Collected data:
+---+
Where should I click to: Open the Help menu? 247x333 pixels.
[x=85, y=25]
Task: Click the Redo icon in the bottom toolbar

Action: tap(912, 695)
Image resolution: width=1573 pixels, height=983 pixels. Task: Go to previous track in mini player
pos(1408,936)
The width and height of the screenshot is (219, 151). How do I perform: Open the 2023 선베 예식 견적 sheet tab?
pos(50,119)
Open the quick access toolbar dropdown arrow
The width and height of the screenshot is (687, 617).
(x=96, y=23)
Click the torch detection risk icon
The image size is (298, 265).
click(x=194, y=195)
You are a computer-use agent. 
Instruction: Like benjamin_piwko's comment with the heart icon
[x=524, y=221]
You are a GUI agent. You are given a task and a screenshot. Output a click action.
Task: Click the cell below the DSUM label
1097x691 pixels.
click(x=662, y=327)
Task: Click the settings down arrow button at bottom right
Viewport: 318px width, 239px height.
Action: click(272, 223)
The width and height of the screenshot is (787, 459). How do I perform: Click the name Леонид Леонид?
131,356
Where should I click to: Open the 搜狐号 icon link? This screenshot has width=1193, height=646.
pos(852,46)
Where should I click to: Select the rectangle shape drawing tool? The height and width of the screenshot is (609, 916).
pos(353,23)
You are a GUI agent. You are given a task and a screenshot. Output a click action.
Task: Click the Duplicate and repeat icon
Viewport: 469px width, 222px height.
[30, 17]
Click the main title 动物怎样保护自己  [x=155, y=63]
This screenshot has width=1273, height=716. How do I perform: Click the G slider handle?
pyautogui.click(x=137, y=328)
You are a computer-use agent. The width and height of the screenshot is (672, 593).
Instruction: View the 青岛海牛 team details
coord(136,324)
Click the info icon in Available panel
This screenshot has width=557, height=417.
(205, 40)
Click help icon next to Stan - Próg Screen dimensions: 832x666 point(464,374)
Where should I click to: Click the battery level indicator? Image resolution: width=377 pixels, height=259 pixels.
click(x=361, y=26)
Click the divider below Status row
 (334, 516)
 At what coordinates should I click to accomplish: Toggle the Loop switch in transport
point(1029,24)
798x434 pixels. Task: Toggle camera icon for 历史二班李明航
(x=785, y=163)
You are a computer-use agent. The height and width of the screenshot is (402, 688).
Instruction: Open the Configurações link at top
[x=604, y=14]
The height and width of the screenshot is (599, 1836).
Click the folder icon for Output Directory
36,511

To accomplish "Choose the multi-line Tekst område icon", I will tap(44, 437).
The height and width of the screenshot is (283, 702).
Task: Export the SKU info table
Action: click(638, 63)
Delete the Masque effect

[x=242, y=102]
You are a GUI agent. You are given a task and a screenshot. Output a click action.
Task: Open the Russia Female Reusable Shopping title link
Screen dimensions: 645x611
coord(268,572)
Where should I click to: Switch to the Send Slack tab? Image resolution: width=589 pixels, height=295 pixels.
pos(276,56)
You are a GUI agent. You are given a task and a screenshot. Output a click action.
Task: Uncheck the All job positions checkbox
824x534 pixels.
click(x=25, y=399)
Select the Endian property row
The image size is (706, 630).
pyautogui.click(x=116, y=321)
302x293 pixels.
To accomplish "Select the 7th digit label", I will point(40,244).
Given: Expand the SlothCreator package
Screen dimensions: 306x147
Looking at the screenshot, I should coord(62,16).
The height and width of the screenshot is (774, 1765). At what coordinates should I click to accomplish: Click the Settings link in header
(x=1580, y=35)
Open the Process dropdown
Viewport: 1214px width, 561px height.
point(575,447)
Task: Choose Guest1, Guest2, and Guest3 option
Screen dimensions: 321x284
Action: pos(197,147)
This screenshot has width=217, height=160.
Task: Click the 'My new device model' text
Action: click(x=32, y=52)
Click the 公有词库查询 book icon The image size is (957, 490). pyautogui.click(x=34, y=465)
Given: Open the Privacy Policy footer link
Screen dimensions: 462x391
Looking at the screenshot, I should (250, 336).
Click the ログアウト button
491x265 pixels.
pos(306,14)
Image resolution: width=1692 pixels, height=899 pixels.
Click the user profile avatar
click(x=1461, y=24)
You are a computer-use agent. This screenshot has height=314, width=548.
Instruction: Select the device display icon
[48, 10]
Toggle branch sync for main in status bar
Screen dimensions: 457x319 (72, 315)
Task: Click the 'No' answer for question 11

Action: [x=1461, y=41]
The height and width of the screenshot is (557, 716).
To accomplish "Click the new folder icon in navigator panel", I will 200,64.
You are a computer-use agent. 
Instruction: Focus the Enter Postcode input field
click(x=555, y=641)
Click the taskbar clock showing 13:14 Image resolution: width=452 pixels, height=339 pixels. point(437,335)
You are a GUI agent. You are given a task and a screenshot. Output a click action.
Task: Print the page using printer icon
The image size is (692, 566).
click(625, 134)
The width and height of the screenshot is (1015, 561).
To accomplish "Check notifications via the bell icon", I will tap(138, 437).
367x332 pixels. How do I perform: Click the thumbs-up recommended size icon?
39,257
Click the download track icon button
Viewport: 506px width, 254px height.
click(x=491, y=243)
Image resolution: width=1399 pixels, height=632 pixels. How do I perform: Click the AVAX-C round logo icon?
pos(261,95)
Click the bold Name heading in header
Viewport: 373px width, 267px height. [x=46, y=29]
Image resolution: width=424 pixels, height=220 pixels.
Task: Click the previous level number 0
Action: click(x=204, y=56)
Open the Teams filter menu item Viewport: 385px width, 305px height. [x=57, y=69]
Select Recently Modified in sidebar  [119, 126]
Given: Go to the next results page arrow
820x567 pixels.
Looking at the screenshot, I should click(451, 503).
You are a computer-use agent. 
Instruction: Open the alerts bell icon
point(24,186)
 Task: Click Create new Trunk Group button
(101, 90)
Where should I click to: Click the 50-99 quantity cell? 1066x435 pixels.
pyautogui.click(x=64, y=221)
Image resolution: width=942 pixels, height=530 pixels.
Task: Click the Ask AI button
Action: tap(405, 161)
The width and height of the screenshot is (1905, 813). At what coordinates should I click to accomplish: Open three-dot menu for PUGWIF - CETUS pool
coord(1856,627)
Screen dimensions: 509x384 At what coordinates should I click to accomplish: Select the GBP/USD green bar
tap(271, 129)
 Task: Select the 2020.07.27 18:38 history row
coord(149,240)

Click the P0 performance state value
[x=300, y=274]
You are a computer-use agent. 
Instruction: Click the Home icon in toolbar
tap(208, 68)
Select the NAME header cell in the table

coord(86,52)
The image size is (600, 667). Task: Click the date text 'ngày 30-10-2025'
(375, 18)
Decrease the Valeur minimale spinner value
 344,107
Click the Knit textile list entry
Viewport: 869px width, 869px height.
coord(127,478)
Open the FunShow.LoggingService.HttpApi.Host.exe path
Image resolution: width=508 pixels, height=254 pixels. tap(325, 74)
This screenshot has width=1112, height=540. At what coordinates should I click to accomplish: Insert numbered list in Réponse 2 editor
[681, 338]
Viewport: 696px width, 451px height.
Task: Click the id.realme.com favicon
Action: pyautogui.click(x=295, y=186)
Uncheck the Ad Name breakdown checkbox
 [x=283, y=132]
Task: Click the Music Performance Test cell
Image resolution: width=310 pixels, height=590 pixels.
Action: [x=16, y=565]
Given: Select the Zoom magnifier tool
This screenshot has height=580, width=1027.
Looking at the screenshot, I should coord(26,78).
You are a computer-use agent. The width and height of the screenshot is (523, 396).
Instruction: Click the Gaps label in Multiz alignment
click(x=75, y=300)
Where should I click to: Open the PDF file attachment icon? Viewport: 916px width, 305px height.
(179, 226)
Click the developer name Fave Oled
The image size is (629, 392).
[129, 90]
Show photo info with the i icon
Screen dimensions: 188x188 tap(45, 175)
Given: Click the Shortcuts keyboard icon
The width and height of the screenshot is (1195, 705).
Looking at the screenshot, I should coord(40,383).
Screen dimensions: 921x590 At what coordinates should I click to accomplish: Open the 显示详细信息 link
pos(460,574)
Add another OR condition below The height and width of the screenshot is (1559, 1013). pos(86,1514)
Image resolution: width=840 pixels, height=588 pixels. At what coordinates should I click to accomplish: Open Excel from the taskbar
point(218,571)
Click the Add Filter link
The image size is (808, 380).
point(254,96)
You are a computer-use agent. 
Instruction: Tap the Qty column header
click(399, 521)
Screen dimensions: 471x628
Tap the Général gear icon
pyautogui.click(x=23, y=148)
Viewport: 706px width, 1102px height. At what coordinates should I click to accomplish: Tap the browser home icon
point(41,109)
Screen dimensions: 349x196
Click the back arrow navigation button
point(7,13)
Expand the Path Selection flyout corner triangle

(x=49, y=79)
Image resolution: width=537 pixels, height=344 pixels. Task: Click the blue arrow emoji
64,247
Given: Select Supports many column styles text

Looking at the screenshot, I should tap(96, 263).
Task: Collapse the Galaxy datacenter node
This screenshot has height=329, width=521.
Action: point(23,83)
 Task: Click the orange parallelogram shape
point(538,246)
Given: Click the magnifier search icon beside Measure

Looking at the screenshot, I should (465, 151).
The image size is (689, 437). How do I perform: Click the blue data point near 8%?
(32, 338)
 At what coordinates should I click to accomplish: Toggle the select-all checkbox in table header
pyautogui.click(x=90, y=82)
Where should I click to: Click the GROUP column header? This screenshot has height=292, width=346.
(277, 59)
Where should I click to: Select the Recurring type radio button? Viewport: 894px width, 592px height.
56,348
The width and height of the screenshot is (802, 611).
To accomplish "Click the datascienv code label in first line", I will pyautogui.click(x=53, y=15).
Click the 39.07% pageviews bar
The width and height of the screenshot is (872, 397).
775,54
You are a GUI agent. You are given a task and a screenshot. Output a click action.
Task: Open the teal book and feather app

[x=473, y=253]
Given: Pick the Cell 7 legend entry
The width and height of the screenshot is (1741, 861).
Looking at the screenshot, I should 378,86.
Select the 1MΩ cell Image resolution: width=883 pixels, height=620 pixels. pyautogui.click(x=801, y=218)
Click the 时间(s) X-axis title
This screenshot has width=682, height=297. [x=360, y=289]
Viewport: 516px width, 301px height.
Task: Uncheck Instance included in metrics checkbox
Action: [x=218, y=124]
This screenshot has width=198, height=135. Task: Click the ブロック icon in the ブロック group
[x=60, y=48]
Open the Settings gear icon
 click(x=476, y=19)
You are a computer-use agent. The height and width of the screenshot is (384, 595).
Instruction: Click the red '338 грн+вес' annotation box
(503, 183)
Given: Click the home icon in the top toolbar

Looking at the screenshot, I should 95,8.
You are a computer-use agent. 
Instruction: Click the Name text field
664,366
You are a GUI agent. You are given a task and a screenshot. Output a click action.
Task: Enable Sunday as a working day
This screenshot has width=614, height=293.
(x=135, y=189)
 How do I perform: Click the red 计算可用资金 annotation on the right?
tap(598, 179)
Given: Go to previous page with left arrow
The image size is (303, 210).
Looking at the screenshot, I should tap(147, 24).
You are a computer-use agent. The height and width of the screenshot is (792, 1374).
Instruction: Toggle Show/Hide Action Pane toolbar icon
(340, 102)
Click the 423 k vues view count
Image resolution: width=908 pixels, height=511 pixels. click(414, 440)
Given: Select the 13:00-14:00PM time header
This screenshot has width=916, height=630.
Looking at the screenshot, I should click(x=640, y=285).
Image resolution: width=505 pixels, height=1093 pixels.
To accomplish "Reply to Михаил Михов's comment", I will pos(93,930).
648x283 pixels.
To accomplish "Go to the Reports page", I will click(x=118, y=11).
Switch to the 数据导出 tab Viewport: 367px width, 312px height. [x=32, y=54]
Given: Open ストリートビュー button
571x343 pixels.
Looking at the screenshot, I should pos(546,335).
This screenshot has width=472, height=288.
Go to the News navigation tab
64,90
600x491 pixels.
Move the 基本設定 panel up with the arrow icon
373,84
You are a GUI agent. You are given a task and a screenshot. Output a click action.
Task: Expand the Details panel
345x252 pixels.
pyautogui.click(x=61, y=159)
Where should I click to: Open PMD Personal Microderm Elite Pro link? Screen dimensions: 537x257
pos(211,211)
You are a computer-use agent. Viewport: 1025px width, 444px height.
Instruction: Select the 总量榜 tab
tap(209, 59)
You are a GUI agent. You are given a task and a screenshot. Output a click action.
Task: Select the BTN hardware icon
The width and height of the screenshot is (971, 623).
+---+
TASK STATEMENT:
Only the lines from the one bearing "Task: Select the BTN hardware icon" through the end of the entries above belong in the answer, each one exactly as given.

RESPONSE TO THE TASK:
Task: Select the BTN hardware icon
The width and height of the screenshot is (971, 623).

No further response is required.